Down under for Download Festival this weekend, Prophets Of Rage led a politically-charged rally for good ol’ fashion rap-rock at Sydney’s Hordern Pavilion on Thursday night. The supergroup, made up of three parts Rage Against The Machine (Tom Morello, Brad Wilk and Tim Commerford), two parts Public Enemy (Chuck D and DJ Lord) and one part Cypress Hill (B-Real), brought a mix of ’90s nostalgia and new tunes for their debut show in Australia.
On a rainy night, they drew a modest crowd made up mostly of dudes in their 30s and 40s rocking Metallica and NOFX shirts (although a special mention has to go to the guy with the Rage Against The Machine tramp stamp tattoo). But for what the crowd might have lacked in numbers, it more than made up for in enthusiasm.
The night kicked off with support sets from local punk rockers Bare Bones and Brisbane’s Dead Letter Circus. In the intermission between DLC and Prophets Of Rage, Public Enemy’s DJ Lord had the crowd dancing and chanting along to a motley mix which ranged from Black Sabbath and Dr Dre to Punjabi MC and John Williams’ Star Wars score.
As the house lights went down, the Hordern boomed with whirring sirens and crimson search-lights, as the crowd quickly became a sea of raised fists.
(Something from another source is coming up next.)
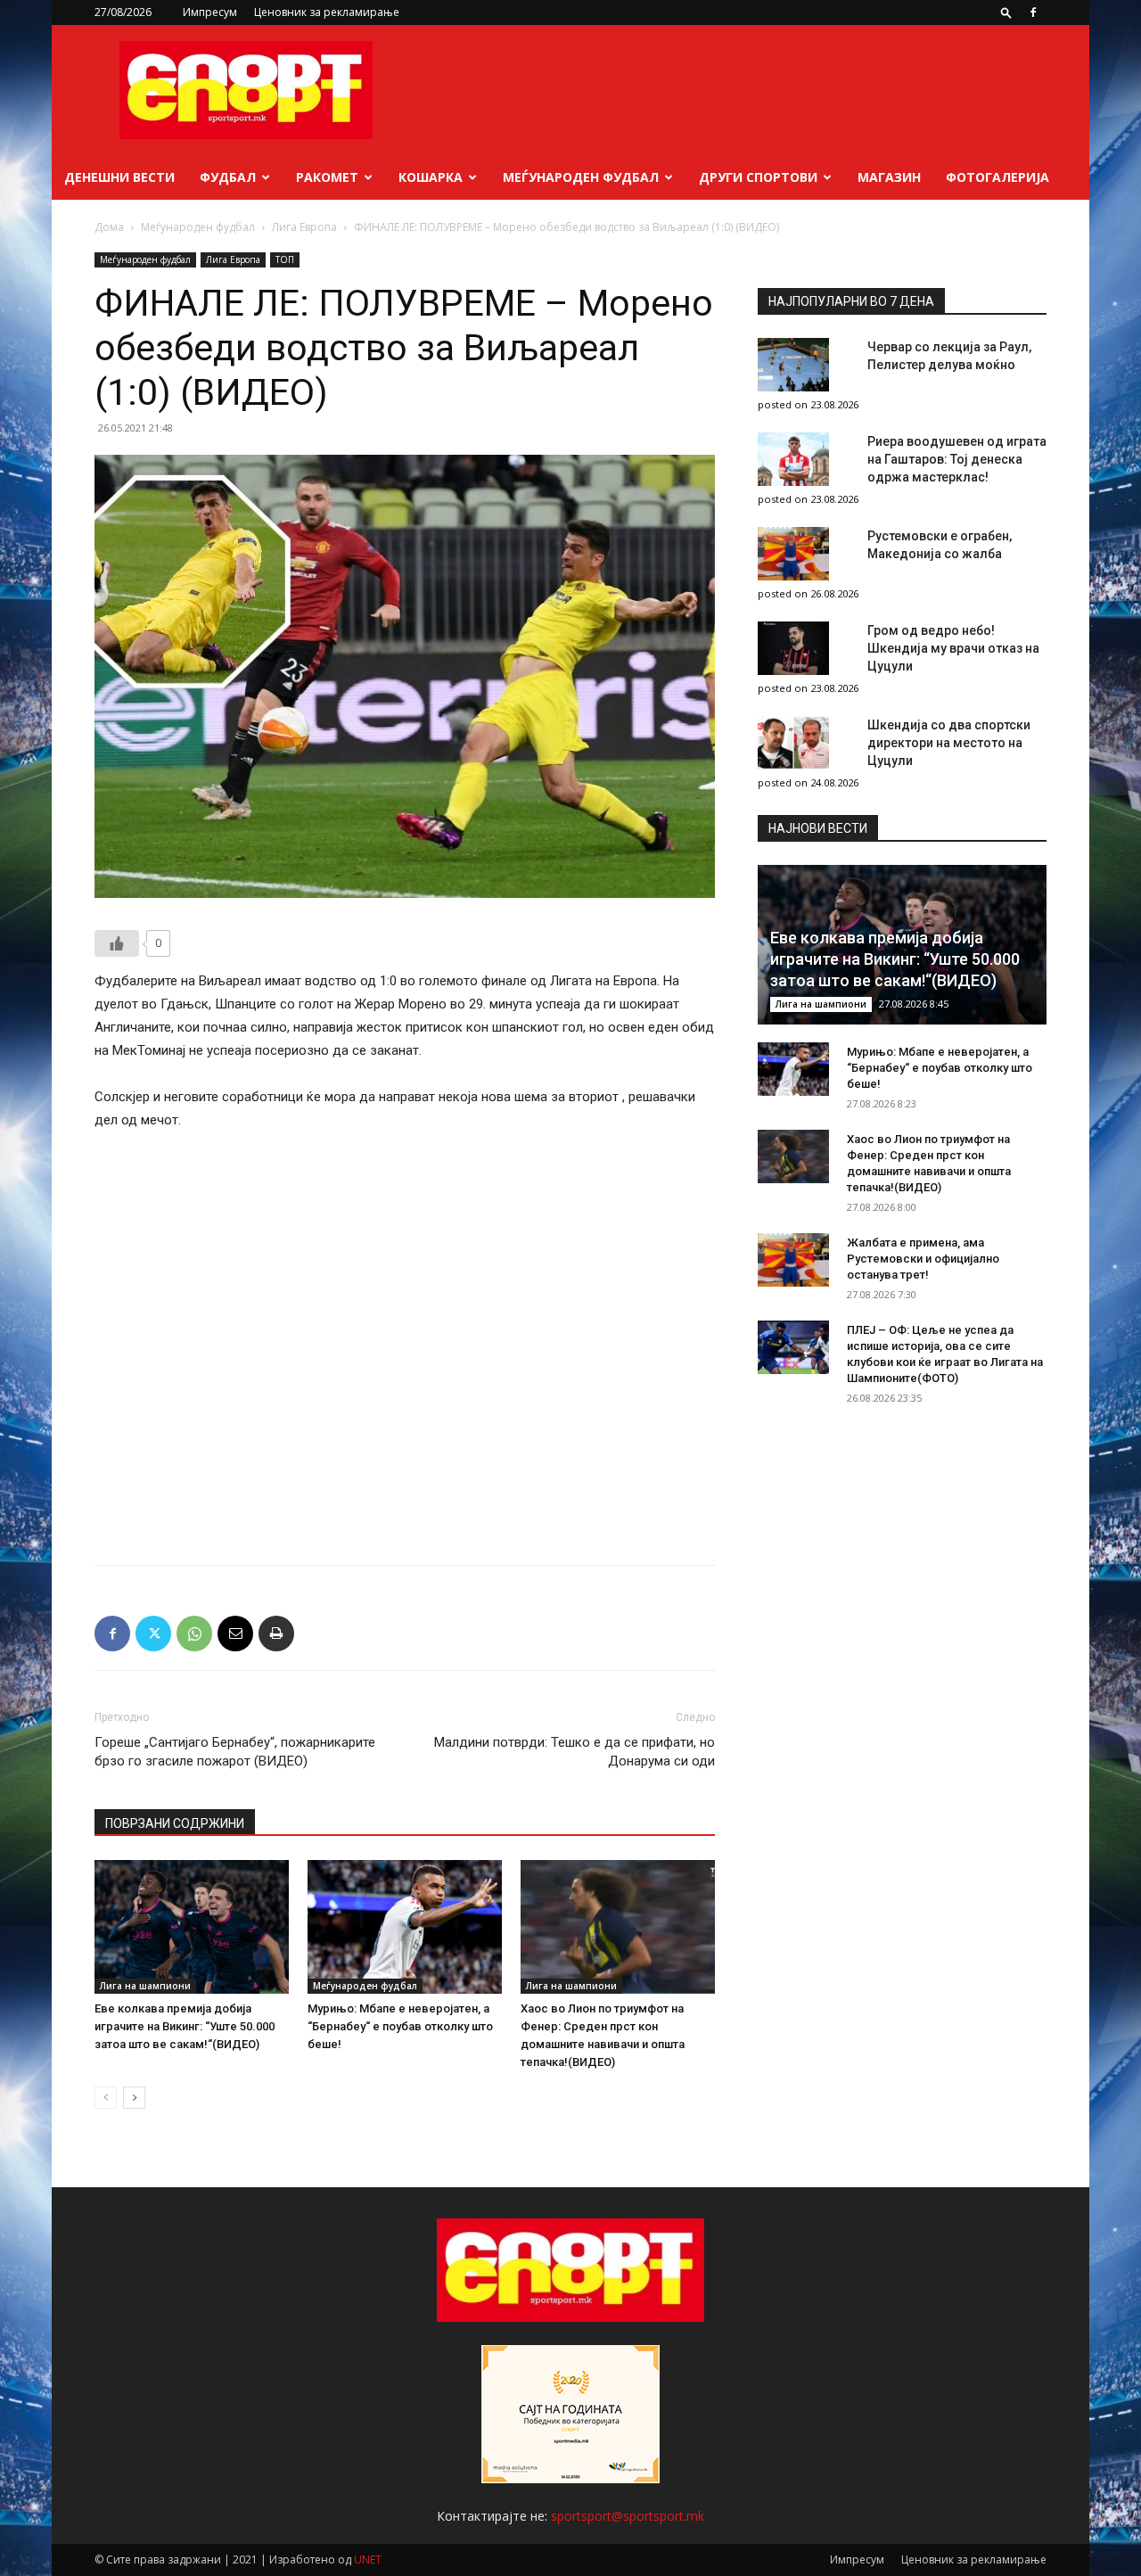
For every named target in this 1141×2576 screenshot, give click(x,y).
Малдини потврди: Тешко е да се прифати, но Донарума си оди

Once the six prophets stormed the stage, it was only fitting they kicked off with their self-titled track ‘Prophets Of Rage’ from their 2017 debut album. But they wasted no time returning to their roots, launching into two RATM favourites ‘Testify’ and ‘Take The Power Back’ (both of which featured some of Morello’s quintessential kill-switch skills and face-melting guitar solos).
The setlist boasted a mix of hits from their well-known past projects, rock n’ roll covers and tunes from their latest record, which meant there was no room for filler. And although they smashed through tracks like ‘Living on the 110’ and ‘Hail to the Chief’, bangers like RATM’s ‘Guerilla Radio’ and Public Enemy’s ‘Fight The Power’ were proof that these old favourites remain the overwhelming crowd pleasers.
As you’d expect from the Prophets Of Rage, the gig was fuelled by equal parts rock n’ roll and political advocacy. As Chuck D rapped through a graffiti-covered megaphone, Morello flipped his guitar to reveal a “Fuck Trump” sign stuck on the back, and later did the same to show an Aboriginal flag during ‘Fight The Power’. For ‘Unfuck The World’, B-Real rallied the crowd to form a massive circle pit.
As we approached the half-way point, the rest of the band left B-Real and Chuck D to command the stage for what they called “some classic hip hop”. This was essentially code for a monster mashup of Cypress Hill’s ‘Hand on the Pump’, ‘Insane in the Brain’, ‘I Ain’t Goin’ Out Like That’ and Public Enemy’s ‘Welcome to the Terrordome’, ‘Bring The Noise’ and ‘Can’t Truss It’. To top it all off, B-Easy asked punters to crouch down on the floor, before the booming call of House Of Pain’s ‘Jump Around’ caused the entire crowd to spring-board back up and bust into some of its best dance moves.
Once the rest of the band returned to the stage, the set took a momentarily somber turn when Prophets of Rage made a touching tribute to late Audioslave and Soundgarden frontman Chris Cornell.
“Since the last time we came here, we lost a really good friend,” Morello said. “If you know the words sing along and if you don’t, say a prayer for peace,” he added, before launching into an instrumental cover of Audioslave’s ‘Like A Stone’. Auckland fans were lucky enough to have System Of A Down’s Serj Tankian join the guys on stage for the cover on Wednesday night, but he didn’t make a cameo on the mic for the Sydney gig. Instead, Morello turned the microphone to face the crowd, and they echoed every word in a spine-tingling chorus.
The energy was quickly wrenched back up for RATM’s ‘Know Your Enemy’, Cypress Hill’s ‘(Rock) Superstar’ and one of the supergroup’s new tunes ‘Legalise it’ (during which B-Easy lit up what appeared to be a doobie).
To the crowd’s delight, Prophets Of Rage closed out the night with a trifecta of RATM hits. For ‘How I Could Just Kill A Man’, Morello brought out what The Simpson’s character Otto would articulately describe as “you know those guitars that are, like, double guitars?”. And in ‘Bulls On Parade’, the crowd formed another circle pit, dudes jumping on their mates’ shoulders to rip off their shirts and whip them around like sweat-soaked lassoes.
And without fucking around with pseudo final songs and encores, Prophets Of Rage capped off the night with RATM’s iconic hit and what they described as the “most dangerous song of all time” — ‘Killing In The Name Of’.
Not only did the show help alleviate some of the FOMO for any Sydney-siders who are still salty about Download Festival being confined to Melbourne this year, it also proved that the six rap-rock alumni can hold their own with their new project. And with some new tunes apparently on the way, we’re sure this won’t be the last time Sydney rallies behind the Prophets Of Rage.